Watch | 21. Jun 2020

Don't Look Back

You might be too young to love the Rolling Stones. Most of you are, probably.

You might've been a fan some decades ago but stopped going to their concerts, like, thirty years ago. That is who I am.

I still like their music from that era, long long time ago, I still like those four guys, everyone of them, each one for a different reason. I love what I see about their lifestyle on instagram, their kind of families, and even that they cannot stop what they love to do - but I wouldn't want to be at a concert surrounded by granddads and elderly ladies with funny red glasses in crazy shapes and asymmetrical haircuts.

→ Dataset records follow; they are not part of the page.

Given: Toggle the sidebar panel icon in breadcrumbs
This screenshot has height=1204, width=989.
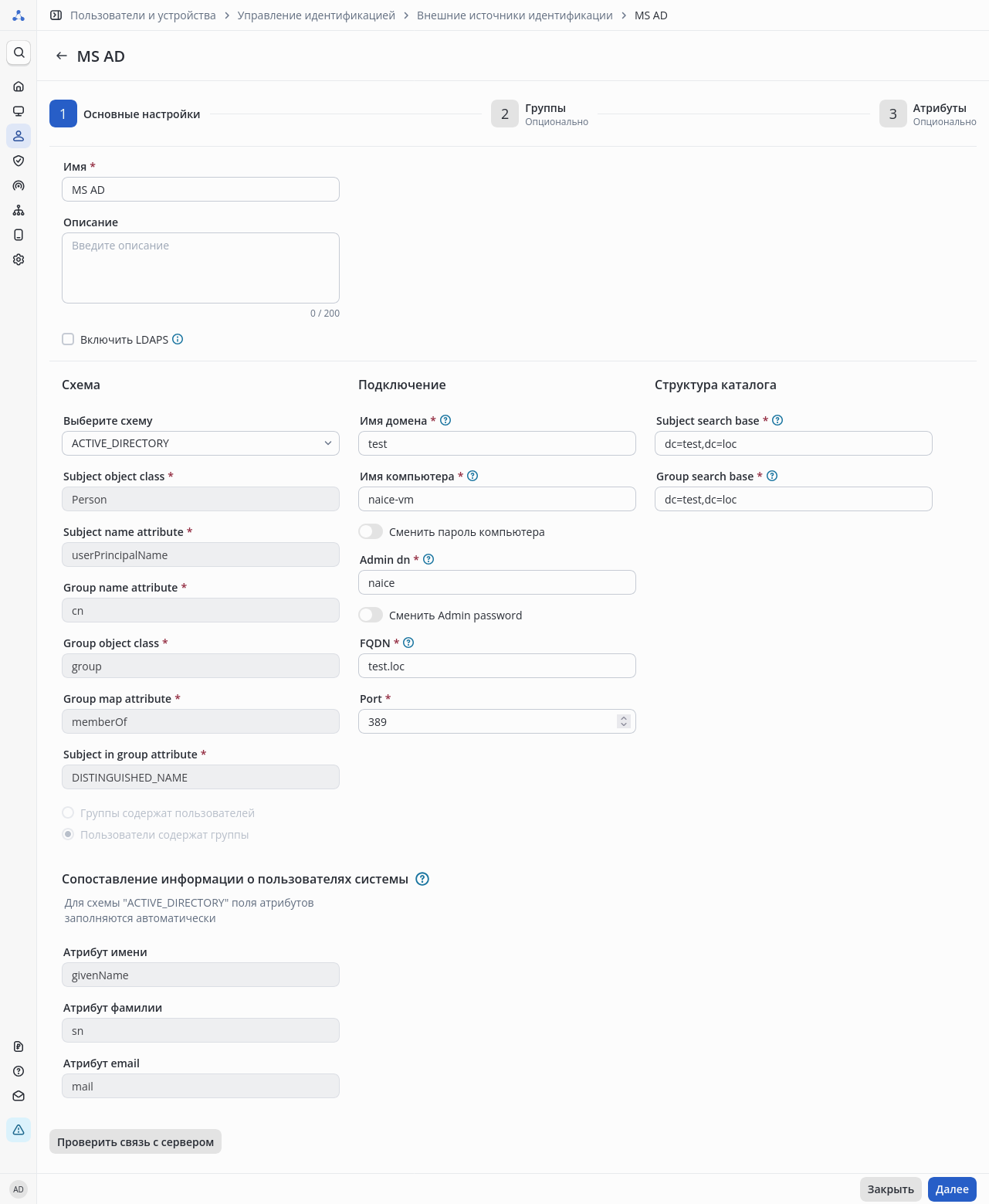Looking at the screenshot, I should (56, 15).
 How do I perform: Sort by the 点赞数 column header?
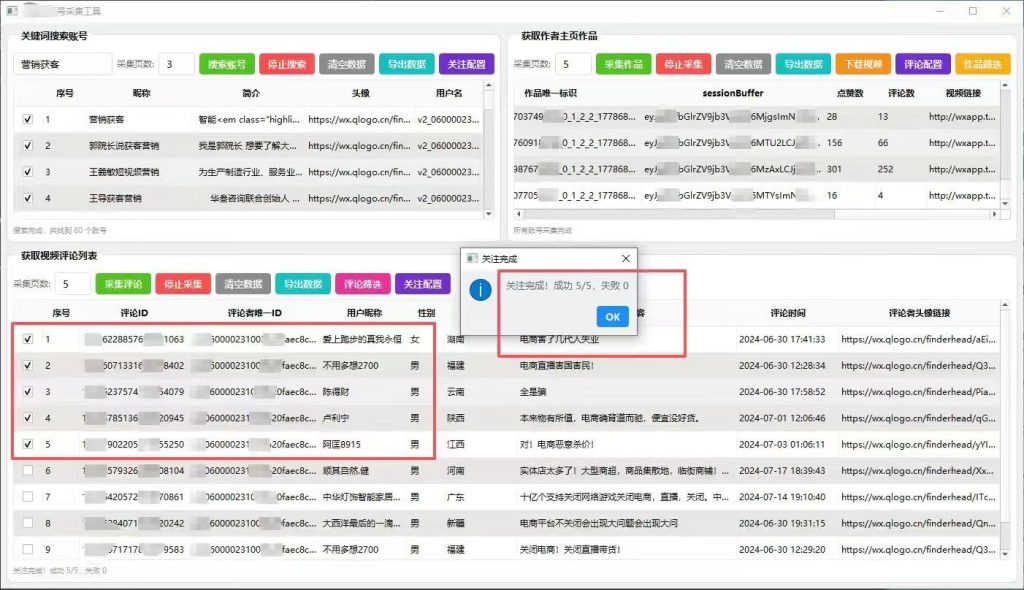[x=850, y=93]
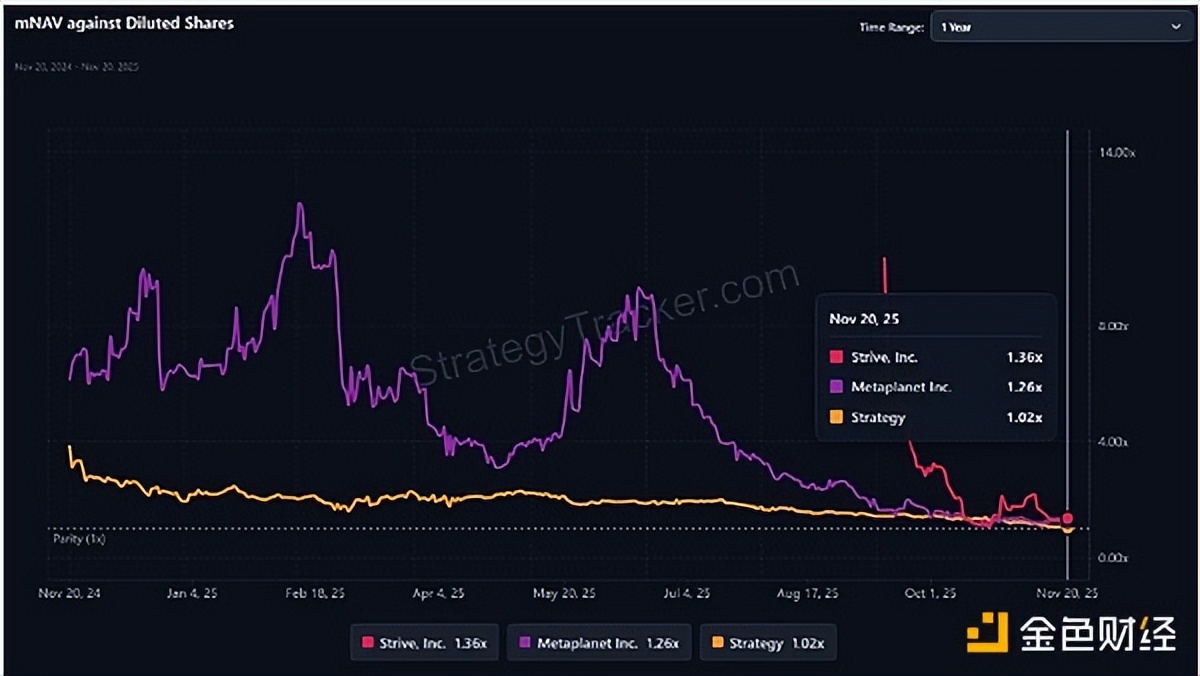Select "1 Year" in the time range selector

pos(955,27)
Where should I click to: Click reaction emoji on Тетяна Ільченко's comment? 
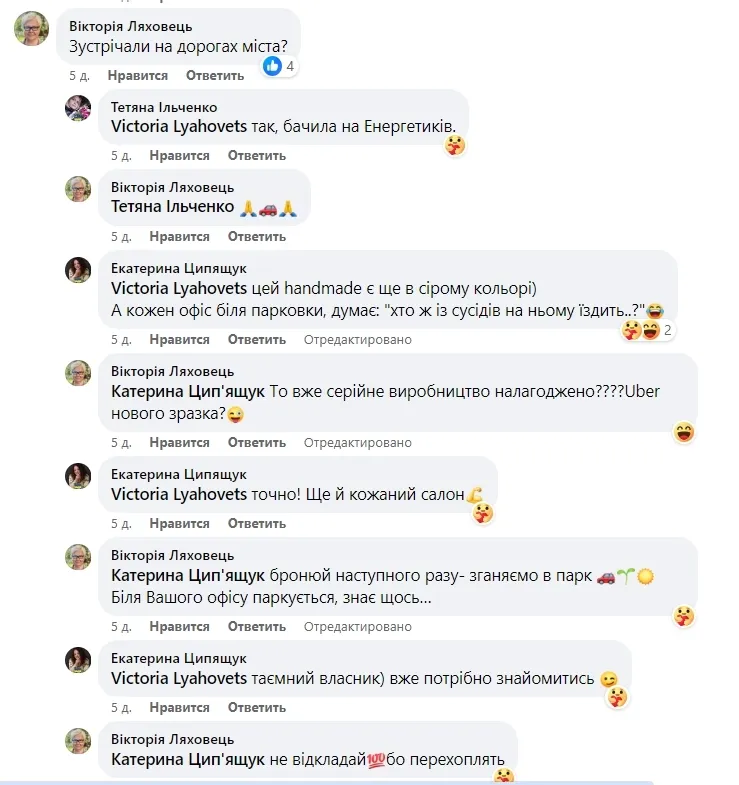455,146

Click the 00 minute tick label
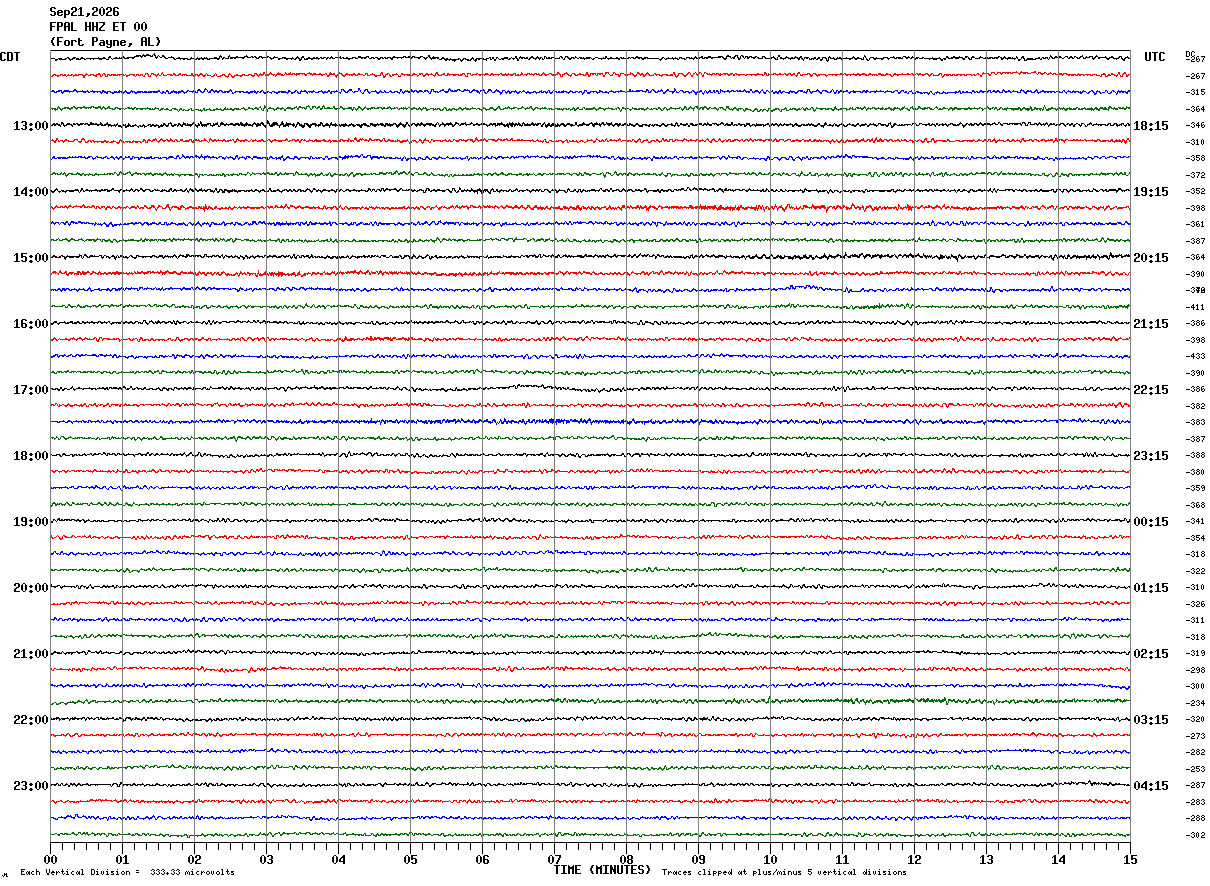pos(50,859)
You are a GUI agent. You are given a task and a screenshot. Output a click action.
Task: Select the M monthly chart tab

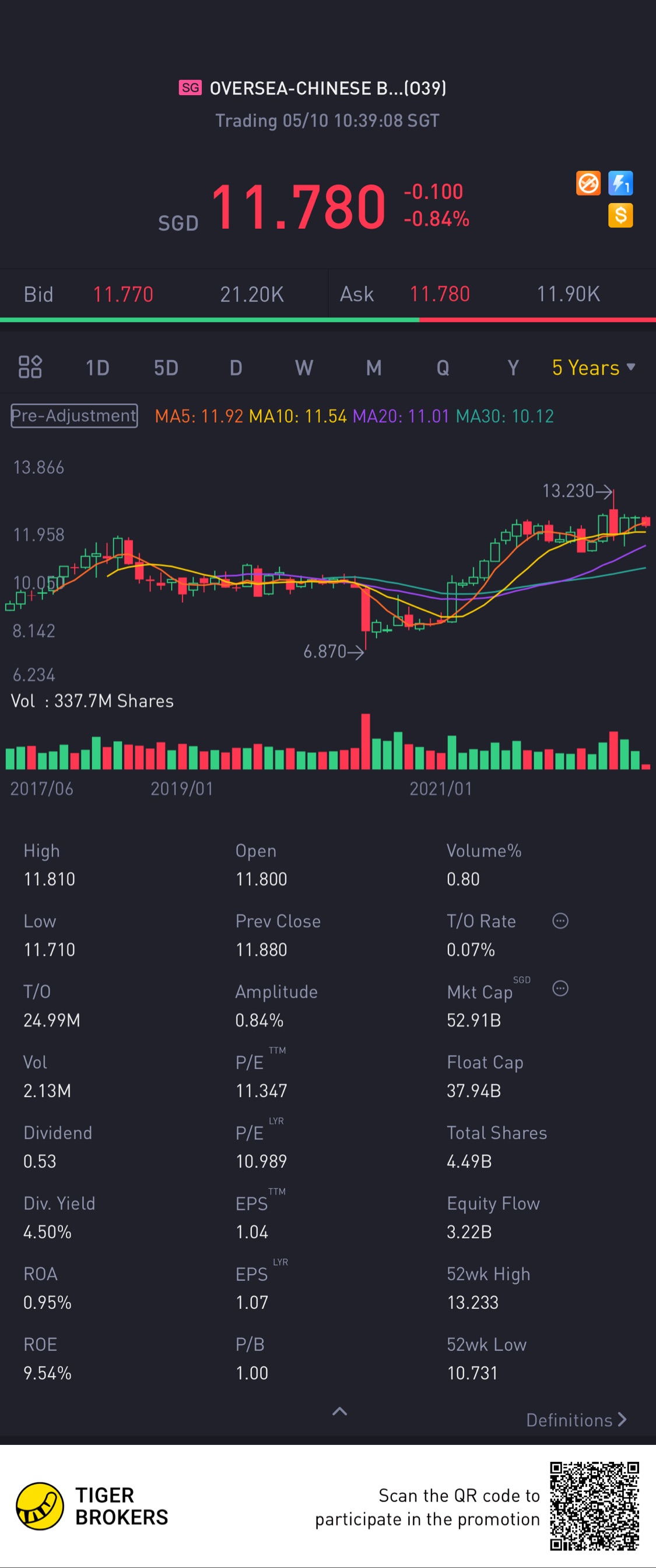click(374, 368)
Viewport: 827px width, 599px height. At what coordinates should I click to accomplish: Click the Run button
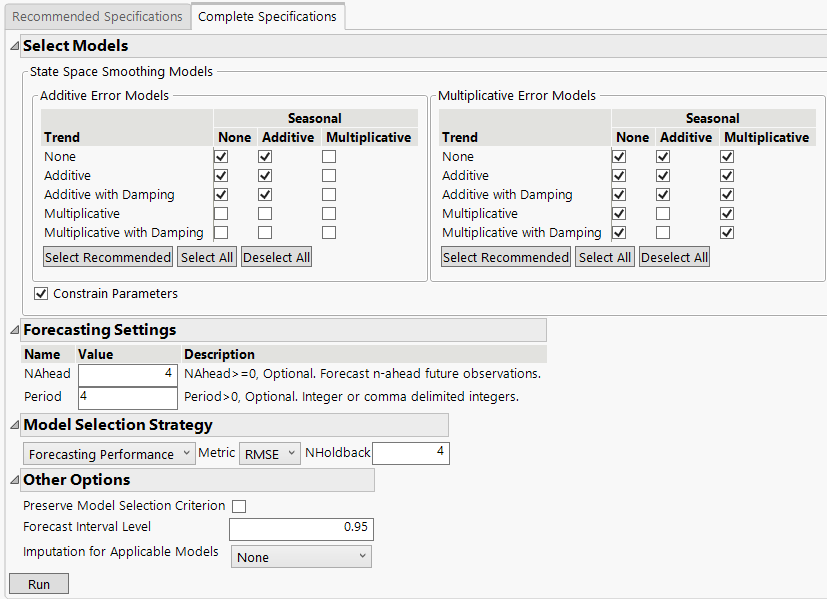click(39, 585)
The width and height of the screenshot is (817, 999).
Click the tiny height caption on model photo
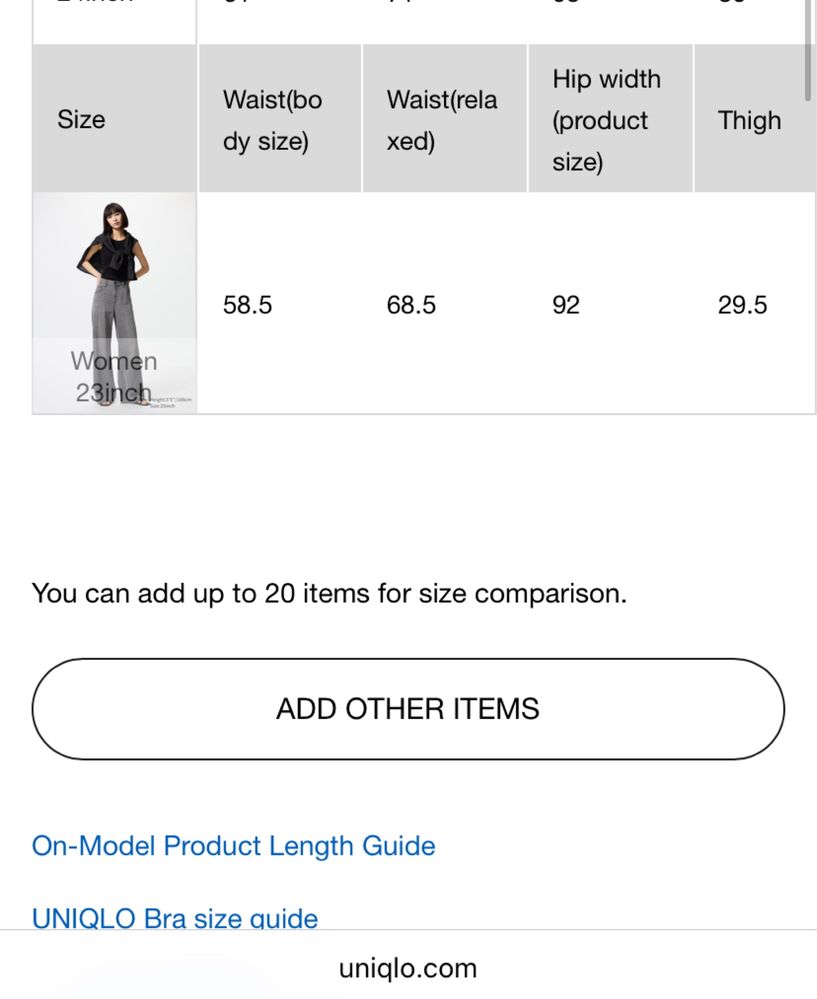tap(171, 402)
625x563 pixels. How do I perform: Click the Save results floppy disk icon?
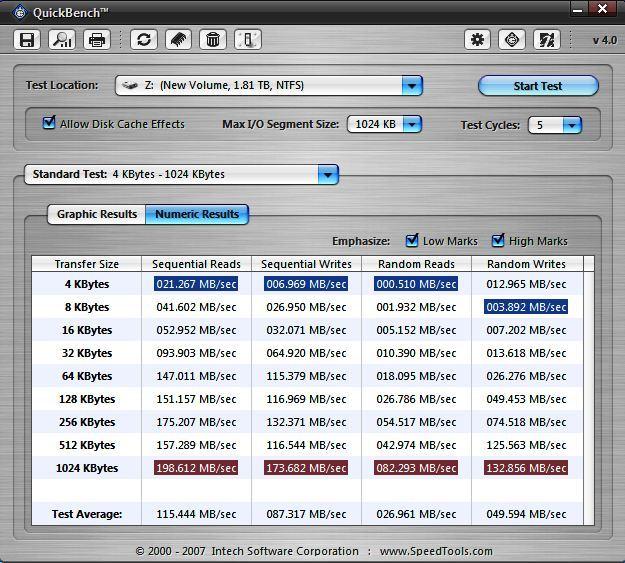[27, 40]
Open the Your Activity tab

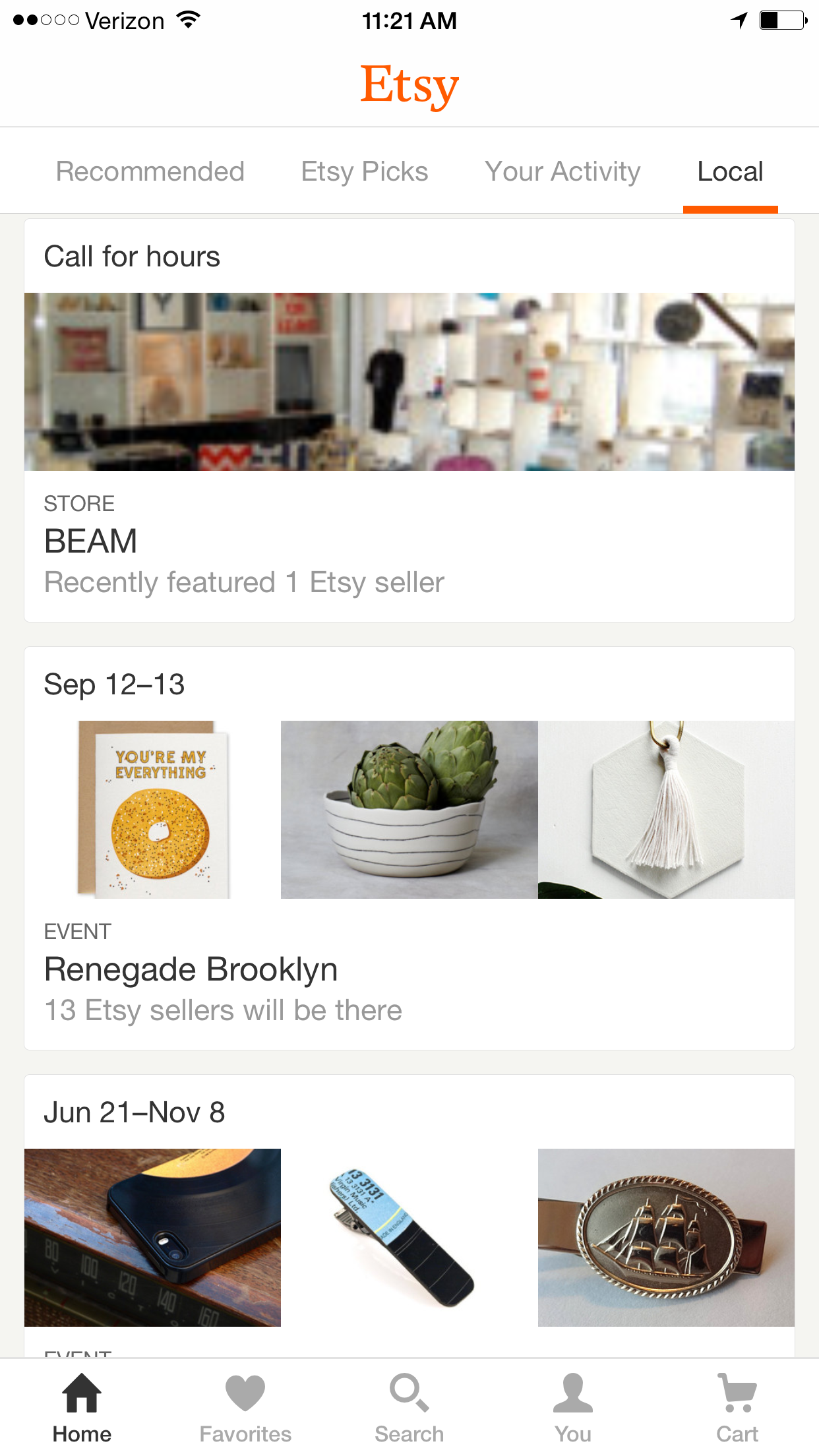pos(562,171)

I was still waiting for that one special occasion to see the band live one last time - a tempting location, a perfect timing around one of our anniversaries - after all, my husband fell in love with me at a Rolling Stones concert in Munic one million years ago.

Then I watched the documentary "Olé Olé Olé " on Netflix and realised - that very concert had happened already.

And there was actually more than one concert among those on tour in Latin America, I deeply regret to have missed.

The vibrant crowd of Stones fans, so called "Rollingas" in Argentina. The crowd in Ecuador or Brasil, in Mexico or Uruguay, all of them specifically connected to four guys who meant rebellion through sound and attitude, back then when their countries where suppressed by dictators or military regimes.

And the climax, the band´s attempt to go to Havanna as well, just two days after an American president (Barack Obama) went there for the first time in eighty years, becomes the special project the whole tour family is working on throughout the movie.

Watching that documentary, I realised another thing: the youngish appeal of Mick Jagger and the Rolling Stones as a band does not depend on healthy lifestyles or medical support or fitness regimes.

It is that certain way of moving, laughing, jamming together that aged so gracefully.

Compare those guys to who they were fifty years ago, covered then by another famous movie called "Gimme Shelter":

Mick Jagger is still Mick Jagger and The Rolling Stones are still The Rolling Stones.

The thing is: You will get the brand experience with both movies, only NOW is actually better.